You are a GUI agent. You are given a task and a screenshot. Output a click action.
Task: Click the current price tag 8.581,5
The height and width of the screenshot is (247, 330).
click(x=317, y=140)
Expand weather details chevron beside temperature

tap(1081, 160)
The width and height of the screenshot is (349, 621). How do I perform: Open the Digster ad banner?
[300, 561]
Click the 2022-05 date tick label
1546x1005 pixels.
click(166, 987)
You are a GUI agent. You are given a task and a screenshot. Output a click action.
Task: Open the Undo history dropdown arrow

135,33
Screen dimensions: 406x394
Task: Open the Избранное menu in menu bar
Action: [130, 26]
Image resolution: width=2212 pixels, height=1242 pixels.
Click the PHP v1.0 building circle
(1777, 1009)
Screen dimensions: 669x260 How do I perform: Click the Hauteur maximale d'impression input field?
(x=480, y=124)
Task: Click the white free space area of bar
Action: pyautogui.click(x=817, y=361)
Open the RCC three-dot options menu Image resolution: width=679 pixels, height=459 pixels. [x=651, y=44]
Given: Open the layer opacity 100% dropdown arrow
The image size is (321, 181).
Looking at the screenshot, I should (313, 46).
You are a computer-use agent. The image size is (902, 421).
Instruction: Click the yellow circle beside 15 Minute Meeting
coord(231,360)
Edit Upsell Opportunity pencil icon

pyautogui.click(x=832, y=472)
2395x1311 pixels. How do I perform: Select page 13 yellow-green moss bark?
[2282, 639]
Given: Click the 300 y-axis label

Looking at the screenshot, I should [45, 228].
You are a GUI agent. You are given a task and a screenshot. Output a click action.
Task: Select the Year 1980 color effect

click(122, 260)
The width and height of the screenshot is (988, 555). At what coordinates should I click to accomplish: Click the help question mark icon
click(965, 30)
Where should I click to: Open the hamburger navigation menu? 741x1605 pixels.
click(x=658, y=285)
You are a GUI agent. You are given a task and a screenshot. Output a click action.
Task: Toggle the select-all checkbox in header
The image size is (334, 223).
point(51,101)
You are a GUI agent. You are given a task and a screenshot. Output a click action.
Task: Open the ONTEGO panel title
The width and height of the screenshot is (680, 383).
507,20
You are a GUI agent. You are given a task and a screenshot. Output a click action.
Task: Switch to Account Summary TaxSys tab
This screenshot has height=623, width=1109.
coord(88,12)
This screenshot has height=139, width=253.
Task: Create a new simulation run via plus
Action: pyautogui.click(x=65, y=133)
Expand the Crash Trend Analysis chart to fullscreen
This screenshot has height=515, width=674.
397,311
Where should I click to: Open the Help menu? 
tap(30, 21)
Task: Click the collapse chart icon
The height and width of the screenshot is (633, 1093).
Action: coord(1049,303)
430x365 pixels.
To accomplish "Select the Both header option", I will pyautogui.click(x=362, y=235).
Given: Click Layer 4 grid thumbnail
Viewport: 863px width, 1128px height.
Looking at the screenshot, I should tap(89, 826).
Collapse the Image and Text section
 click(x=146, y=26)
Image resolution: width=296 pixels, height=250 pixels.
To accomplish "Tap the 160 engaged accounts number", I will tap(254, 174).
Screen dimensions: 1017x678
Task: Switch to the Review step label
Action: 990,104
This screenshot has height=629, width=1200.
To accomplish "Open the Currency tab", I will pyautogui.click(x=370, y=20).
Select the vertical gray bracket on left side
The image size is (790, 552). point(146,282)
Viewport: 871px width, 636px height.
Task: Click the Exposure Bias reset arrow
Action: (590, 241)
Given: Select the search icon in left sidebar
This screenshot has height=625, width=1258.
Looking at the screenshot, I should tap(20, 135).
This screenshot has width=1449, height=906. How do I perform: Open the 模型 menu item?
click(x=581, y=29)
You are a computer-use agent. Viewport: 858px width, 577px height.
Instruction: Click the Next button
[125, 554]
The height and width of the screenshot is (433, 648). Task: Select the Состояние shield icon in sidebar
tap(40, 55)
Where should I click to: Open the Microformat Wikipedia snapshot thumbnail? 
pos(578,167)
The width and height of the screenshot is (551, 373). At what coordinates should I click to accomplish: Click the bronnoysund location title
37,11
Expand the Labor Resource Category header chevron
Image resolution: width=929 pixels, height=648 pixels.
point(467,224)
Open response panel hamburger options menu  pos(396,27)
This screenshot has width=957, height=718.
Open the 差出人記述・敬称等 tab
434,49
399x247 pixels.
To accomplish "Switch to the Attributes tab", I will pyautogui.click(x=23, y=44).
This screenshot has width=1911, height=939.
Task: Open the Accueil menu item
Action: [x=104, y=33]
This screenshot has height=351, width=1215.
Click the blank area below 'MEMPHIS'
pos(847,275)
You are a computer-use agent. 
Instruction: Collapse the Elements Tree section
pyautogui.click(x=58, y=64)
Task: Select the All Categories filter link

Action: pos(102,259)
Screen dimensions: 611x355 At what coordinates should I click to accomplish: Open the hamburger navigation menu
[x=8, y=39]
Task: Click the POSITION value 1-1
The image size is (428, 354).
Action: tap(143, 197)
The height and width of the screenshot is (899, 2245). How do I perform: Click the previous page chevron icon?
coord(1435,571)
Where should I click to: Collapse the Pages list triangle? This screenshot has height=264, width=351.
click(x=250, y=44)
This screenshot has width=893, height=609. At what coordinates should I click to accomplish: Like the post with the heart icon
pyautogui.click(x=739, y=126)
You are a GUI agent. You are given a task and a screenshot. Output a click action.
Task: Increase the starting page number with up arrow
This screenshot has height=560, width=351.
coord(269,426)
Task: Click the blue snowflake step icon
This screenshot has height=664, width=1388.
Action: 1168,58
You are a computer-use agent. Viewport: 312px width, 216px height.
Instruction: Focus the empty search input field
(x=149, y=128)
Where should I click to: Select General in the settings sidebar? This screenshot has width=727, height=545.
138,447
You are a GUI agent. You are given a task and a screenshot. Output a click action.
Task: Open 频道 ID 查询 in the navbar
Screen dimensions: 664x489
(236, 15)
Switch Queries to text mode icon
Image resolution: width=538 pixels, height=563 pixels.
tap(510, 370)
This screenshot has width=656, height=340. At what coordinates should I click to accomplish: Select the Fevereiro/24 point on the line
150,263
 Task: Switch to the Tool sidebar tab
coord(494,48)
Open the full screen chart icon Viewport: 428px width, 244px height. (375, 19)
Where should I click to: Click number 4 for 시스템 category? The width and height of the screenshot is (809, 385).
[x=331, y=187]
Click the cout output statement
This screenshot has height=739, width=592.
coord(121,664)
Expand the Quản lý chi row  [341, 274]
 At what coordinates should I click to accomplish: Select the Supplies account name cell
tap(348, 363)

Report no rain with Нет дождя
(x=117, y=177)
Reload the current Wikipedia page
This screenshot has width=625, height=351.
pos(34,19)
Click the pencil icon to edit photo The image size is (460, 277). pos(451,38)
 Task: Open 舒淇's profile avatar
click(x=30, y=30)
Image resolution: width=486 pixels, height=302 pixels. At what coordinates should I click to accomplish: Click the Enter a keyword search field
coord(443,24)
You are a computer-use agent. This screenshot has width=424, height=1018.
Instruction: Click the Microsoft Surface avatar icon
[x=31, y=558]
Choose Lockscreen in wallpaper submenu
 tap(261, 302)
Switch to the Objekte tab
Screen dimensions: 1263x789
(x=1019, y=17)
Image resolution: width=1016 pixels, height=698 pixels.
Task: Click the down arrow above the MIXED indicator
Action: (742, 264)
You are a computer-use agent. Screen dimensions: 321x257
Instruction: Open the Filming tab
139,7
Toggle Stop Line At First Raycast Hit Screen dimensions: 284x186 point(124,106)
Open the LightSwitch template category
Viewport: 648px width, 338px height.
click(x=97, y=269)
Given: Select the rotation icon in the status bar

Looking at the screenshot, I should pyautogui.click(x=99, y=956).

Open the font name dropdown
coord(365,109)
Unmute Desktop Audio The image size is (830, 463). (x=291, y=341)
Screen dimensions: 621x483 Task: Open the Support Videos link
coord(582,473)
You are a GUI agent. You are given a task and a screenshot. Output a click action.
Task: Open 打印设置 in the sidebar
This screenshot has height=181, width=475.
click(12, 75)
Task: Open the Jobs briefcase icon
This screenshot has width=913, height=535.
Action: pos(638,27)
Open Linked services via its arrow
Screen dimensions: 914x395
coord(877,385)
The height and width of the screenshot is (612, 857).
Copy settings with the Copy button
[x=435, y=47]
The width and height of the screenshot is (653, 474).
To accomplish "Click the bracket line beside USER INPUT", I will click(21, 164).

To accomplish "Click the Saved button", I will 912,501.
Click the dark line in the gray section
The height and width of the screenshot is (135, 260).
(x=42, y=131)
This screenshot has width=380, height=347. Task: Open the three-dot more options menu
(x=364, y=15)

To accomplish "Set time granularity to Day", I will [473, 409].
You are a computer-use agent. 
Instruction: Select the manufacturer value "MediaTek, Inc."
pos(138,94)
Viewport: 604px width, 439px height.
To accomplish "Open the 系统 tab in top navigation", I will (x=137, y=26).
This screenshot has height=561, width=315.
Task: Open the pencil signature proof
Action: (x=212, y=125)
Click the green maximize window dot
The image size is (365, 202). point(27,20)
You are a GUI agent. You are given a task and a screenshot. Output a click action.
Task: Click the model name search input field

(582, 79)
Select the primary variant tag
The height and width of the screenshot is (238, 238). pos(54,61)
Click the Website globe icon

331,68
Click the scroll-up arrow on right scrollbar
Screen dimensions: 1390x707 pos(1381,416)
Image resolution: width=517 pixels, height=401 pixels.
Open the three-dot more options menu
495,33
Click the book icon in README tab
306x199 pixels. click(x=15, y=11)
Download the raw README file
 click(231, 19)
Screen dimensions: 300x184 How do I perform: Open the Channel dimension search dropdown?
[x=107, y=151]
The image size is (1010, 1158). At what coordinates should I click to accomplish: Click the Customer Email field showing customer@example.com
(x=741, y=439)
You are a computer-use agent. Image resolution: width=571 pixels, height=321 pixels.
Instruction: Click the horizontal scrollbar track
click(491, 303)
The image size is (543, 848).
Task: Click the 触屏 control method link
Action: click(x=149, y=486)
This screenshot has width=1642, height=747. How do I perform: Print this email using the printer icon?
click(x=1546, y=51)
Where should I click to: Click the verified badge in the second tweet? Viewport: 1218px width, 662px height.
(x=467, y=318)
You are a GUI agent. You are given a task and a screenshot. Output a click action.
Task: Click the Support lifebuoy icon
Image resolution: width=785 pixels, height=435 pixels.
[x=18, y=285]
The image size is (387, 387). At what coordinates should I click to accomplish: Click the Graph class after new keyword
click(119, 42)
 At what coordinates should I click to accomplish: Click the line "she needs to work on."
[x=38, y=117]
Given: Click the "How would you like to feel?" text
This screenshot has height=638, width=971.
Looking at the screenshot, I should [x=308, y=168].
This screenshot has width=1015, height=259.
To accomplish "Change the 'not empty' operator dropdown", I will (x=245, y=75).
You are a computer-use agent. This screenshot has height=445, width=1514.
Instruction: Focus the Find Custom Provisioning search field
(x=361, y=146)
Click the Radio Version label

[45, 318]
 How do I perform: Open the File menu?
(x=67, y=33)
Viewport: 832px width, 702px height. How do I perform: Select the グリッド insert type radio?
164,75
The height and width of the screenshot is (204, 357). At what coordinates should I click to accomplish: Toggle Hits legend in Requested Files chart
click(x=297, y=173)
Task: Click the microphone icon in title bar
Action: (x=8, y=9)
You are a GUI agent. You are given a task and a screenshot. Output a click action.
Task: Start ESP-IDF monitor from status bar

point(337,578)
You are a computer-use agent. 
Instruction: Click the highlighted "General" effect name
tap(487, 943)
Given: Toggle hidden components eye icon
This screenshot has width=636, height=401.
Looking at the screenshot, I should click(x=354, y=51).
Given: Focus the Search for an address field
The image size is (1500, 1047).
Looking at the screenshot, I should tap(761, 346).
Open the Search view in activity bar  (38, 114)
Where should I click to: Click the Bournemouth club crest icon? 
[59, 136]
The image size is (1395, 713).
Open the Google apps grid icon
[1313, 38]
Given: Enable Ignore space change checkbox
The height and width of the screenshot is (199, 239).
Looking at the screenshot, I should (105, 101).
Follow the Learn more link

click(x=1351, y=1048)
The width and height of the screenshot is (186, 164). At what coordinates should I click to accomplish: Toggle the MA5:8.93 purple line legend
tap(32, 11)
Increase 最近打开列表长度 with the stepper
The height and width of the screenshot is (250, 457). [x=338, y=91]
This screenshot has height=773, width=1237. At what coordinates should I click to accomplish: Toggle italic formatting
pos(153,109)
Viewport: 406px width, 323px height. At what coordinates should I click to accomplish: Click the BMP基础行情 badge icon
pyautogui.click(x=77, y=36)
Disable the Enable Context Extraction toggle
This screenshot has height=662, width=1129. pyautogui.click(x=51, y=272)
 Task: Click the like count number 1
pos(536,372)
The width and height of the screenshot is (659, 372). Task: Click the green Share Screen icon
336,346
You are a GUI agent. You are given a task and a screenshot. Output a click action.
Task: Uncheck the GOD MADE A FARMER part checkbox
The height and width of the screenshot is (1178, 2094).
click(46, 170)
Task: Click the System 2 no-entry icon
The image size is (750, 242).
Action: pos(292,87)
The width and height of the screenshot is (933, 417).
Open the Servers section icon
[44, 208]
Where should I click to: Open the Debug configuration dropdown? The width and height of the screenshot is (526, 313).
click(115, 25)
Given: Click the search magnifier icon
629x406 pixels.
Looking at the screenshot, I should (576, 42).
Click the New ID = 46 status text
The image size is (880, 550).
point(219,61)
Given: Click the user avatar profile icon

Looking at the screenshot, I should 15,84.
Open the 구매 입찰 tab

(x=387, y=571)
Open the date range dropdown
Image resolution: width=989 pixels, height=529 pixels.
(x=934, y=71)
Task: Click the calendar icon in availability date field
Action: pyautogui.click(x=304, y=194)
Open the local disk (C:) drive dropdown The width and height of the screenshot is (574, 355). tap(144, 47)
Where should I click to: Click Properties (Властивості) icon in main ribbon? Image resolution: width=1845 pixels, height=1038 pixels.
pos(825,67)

----

## Task requirements
Please convert everything from the line containing "Where should I click to: Click Properties" down to the end of the items into a JSON list of strings, one string per line, leaving out any blank lines.

## Written solution
[
  "Where should I click to: Click Properties (Властивості) icon in main ribbon? Image resolution: width=1845 pixels, height=1038 pixels.",
  "pos(825,67)"
]